In a recent interview with President Coolidge the critic of the London Times expressed a somewhat natural interest in the system of community singing in American schools and assemblies, and especially in the growing love of singing for pleasure's sake. Above all, this gentleman was pleased with the revolution which the Harvard Glee Club has accomplished in sounding the death-knell of the "Bull-Frog on the Bank" type of music, sung by what he terms "merely more or less convivial societies for singing raucous songs with banjo accompaniment"--an astoundingly accurate description.

Dr. Davison's purpose and methods have ceased to be novel here; even the bitter disputes of two years ago over the name of the Glee Club have permanently ended (let it be hoped). Dr.
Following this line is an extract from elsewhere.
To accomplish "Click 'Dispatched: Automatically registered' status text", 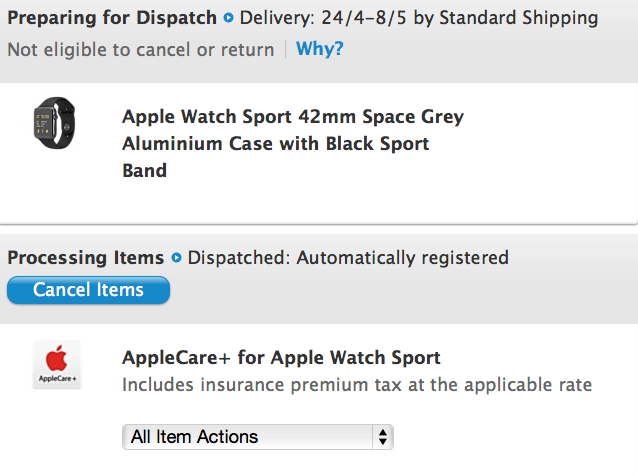I will pos(348,258).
Davison has proved conclusively enough that when properly led and instructed, the college man is susceptible to the appeal of good music, which might never have been suspected in former days, and moreover that the public can be taught to discriminate, and to appreciate,--which is equally important. However, the extraordinary success which the Glee Club has enjoyed in America does not make this compliment from abroad less gratifying; the favorable comment of the Times will enhance the enviable reputation which the Glee Club won for itself on its European trip of three years ago.